O mais engraçado nessa história toda é que Dalvino nunca foi um fã dos games. No máximo, tinha jogado o já saudoso Odyssey por algumas vezes. E resolveu investir nisso.

– Até hoje não jogo. Tem muita gente que vem me pedir dicas, não consegue passar de fase. Mas eu não sei como ajudar – conta Dalvino.

A parceria com o hoje sócio Dírio foi como uma compensação pelo fato de o amigo ter capotado o fusca.

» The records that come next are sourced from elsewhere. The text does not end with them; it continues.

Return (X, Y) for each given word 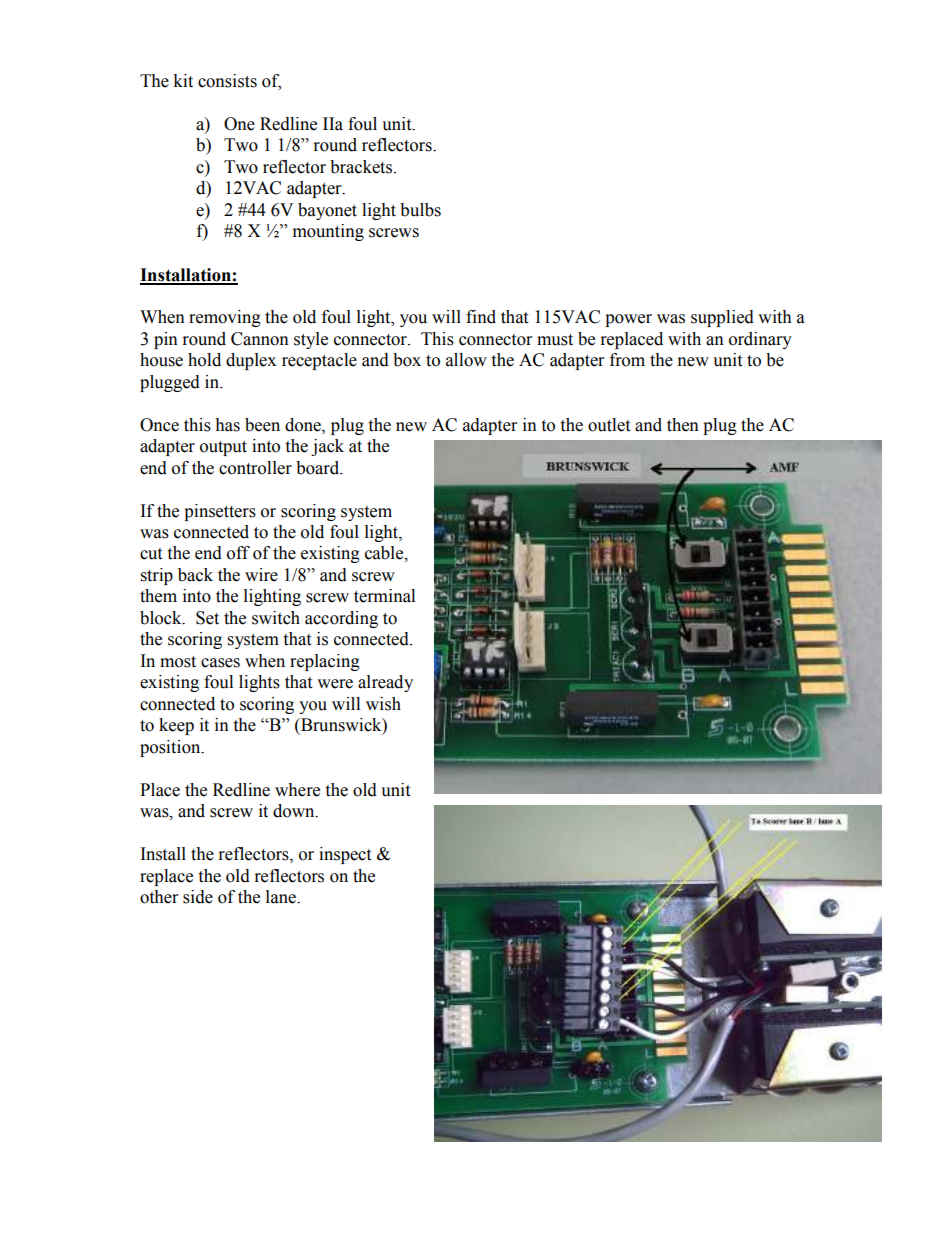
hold (204, 360)
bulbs (420, 210)
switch (276, 618)
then (683, 425)
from (627, 360)
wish (383, 704)
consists (227, 81)
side (198, 897)
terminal (384, 596)
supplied (722, 318)
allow (466, 360)
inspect (345, 855)
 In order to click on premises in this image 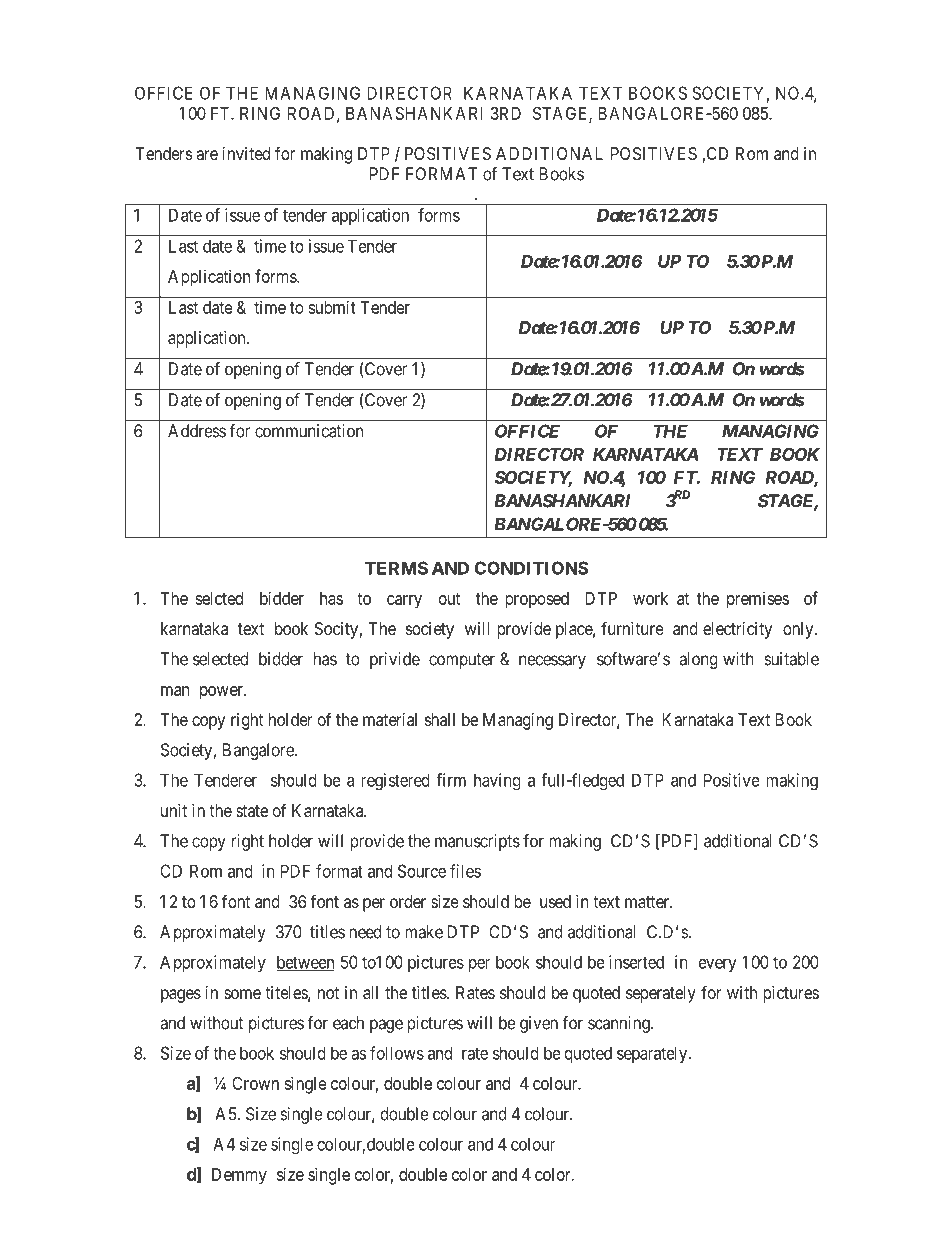, I will do `click(758, 600)`.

– Na época eu disse pra ele que já que ele estava junto comigo, ele tinha que me ajudar, já que eu não tinha como pagar funcionário. Se o negócio desse certo, então a gente ficaria sócio.

Dalvino no comando do balcão. Foto: Julimar Pivatto

Dalvino no comando do balcão. Foto: Julimar Pivatto

E assim começou. Em uma sala de 28 m2 na Galeria Piccoli, ele montou um espaço para alugar cartuchos de videogame e com duas TVs pra galera jogar. Durante dois anos, Dalvino se dividiu entre a loja e a Duas Rodas. Dírio fez isso por mais de três anos, entre a Brazfox e a Marisol, onde era analista.

O negócio deu certo e Dírio também assumiu como sócio. A lojinha ficou pequena e eles resolveram se mudar para onde estão até hoje, na Rua Guilherme Weege. O ponto foi comprado depois de cinco anos de aluguel.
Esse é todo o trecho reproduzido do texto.